Durban - No andar de cima do centro de convenções de Durban, o ICC, diplomatas e ministros decidiam o futuro dos manifestantes - e do resto da humanidade - na tentativa de fechar um acordo que produzisse resultados no mundo da burocracia da ONU. Em meio a trocas de acusações e conchavos envolvendo boa parte dos países, a delegação brasileira se saiu bem.
O Brasil, que tem uma conferência ambiental de grande porte (a Rio +20) para sediar no ano que vem, engajou-se de forma decisiva para construir o acordo, após uma série de reuniões secretas com outros países.

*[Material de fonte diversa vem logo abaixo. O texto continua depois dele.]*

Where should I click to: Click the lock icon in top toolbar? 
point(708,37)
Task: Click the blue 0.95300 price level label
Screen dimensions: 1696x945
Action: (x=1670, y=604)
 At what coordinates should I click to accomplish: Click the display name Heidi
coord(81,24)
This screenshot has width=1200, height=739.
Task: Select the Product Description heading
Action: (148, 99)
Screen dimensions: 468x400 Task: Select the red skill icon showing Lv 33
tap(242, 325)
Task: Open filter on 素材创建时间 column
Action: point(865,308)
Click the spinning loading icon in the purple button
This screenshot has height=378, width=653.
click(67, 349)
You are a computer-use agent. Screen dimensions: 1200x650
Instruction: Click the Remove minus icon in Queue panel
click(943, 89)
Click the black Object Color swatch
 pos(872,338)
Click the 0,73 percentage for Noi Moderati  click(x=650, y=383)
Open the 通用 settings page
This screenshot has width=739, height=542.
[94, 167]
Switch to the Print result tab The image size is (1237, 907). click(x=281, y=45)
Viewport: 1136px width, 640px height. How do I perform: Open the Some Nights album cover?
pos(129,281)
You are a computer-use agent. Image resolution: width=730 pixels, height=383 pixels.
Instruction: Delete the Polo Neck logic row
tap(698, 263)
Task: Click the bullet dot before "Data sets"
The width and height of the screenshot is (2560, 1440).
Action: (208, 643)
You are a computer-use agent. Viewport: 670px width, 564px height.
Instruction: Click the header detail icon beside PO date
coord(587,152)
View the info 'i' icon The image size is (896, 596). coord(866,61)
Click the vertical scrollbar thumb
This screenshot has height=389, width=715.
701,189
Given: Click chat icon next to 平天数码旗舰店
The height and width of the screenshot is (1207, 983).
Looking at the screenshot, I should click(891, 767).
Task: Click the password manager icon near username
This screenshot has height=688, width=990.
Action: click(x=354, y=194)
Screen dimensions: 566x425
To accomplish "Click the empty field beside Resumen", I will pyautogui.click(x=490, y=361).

Os brasileiros ganharam elogios da União Europeia depois que a ministra Izabella Teixeira anunciou publicamente que aceitaria participar de um novo acordo global vinculante do clima.
Em uma das declarações mais fortes feitas por ministros de Estado durante a conferência, Teixeira disse: “Se todos trabalharmos juntos, poderemos negociar o mais cedo possível um novo instrumento legalmente vinculante sob a convenção, baseado nas recomendações da ciência, que inclua todos os países para o período imediatamente pós-2020”.
Ontem, ajudou a encontrar a linguagem no texto que colocasse os Estados Unidos, o principal recalcitrante, no rumo de aceitar, pela primeira vez desde Kyoto, fazer parte de um acordo legal.
Nem sempre foi assim. Durante muitos anos, o Brasil foi notório pela sua inflexibilidade diante dos países ricos, recusando-se a assumir compromissos de redução de emissões porque não era um grande poluidor histórico. Tal visão já não vigora.